Collected data:
■ ■ ■ ■
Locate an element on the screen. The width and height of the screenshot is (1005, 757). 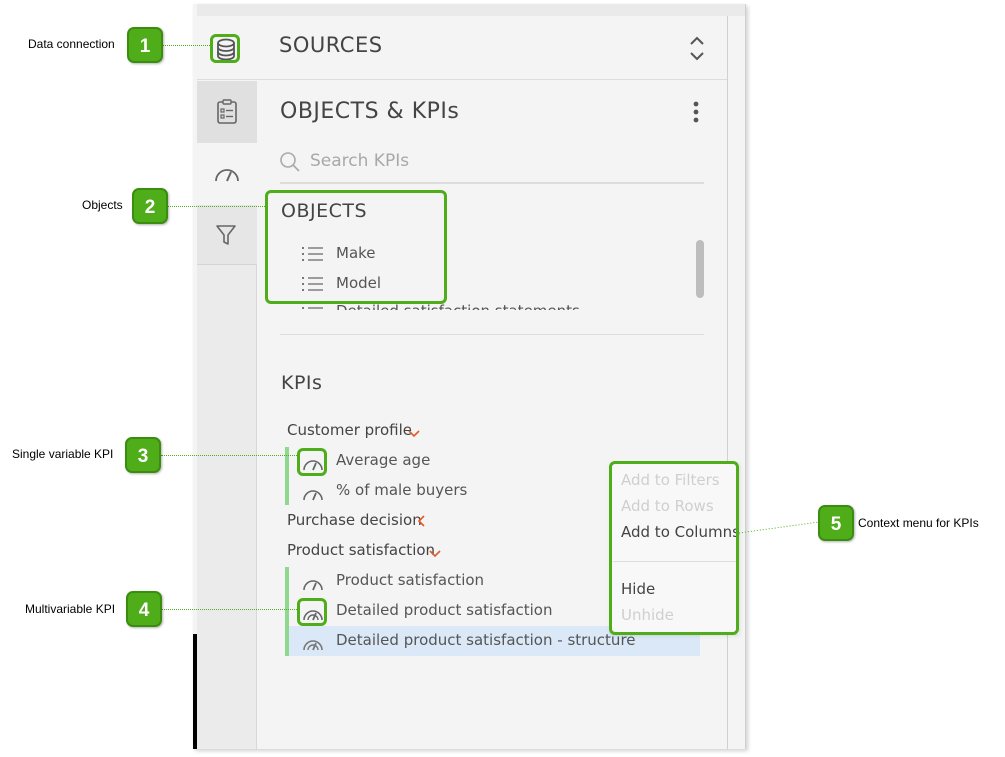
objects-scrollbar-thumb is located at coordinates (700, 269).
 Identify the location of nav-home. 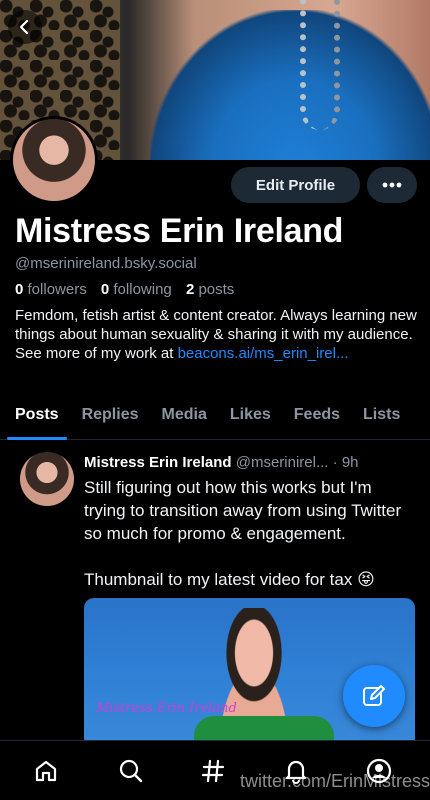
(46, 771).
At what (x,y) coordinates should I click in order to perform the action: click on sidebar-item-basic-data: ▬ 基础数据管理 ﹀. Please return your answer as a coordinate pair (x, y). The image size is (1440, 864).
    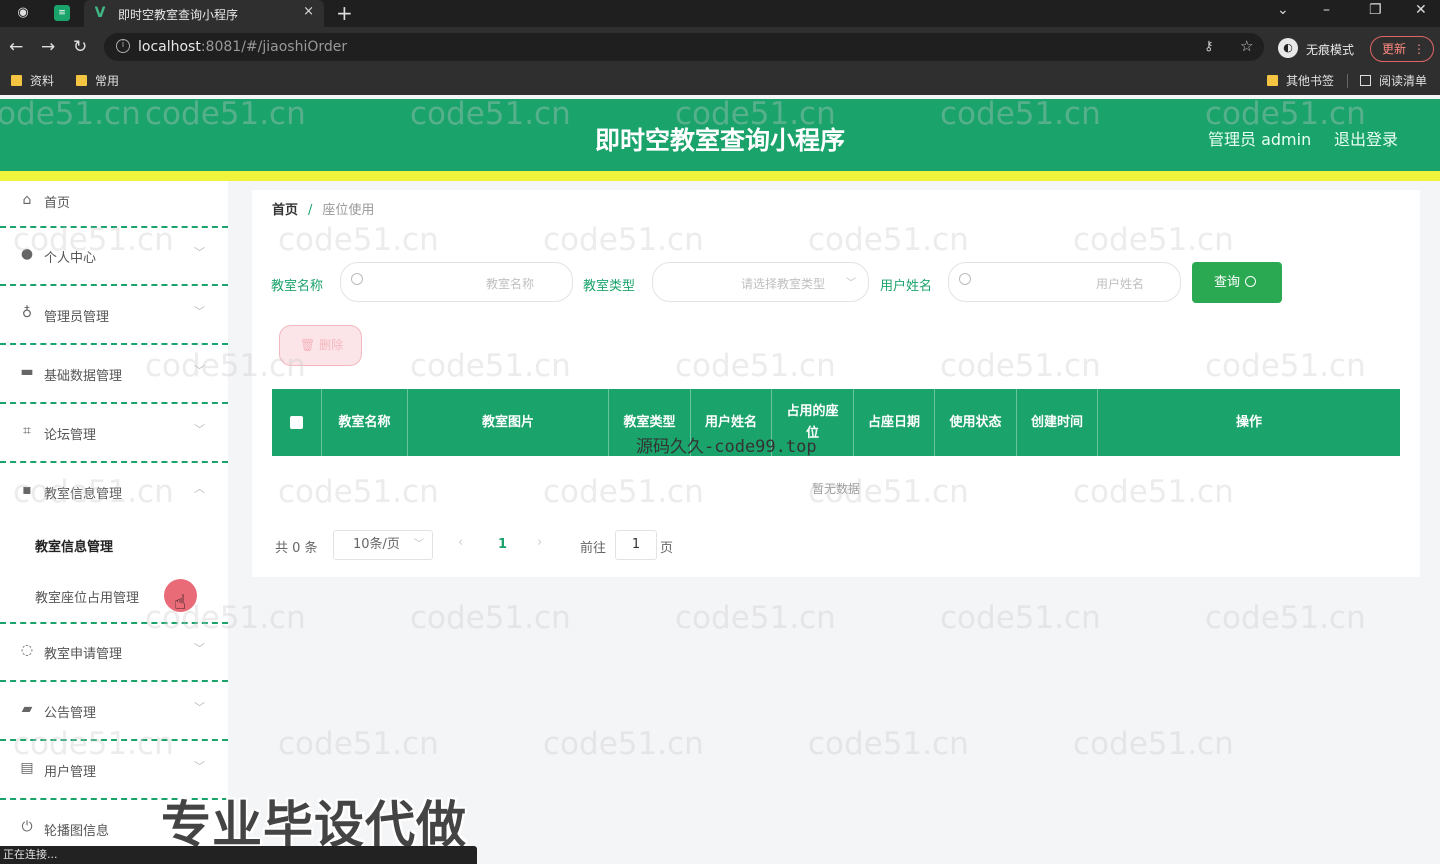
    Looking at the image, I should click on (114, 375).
■ ■ ■ ■
*WHAT NEEDS TO BE DONE*.
Quote the entries from the line containing "At what (x,y)" through the end of the entries, leaving the pictures out.

*SOLUTION FOR THIS PROBLEM*.
At what (x,y) coordinates should I click in order to perform the action: click on sidebar-item-basic-data: ▬ 基础数据管理 ﹀. Please return your answer as a coordinate pair (x, y). The image size is (1440, 864).
    Looking at the image, I should click on (114, 375).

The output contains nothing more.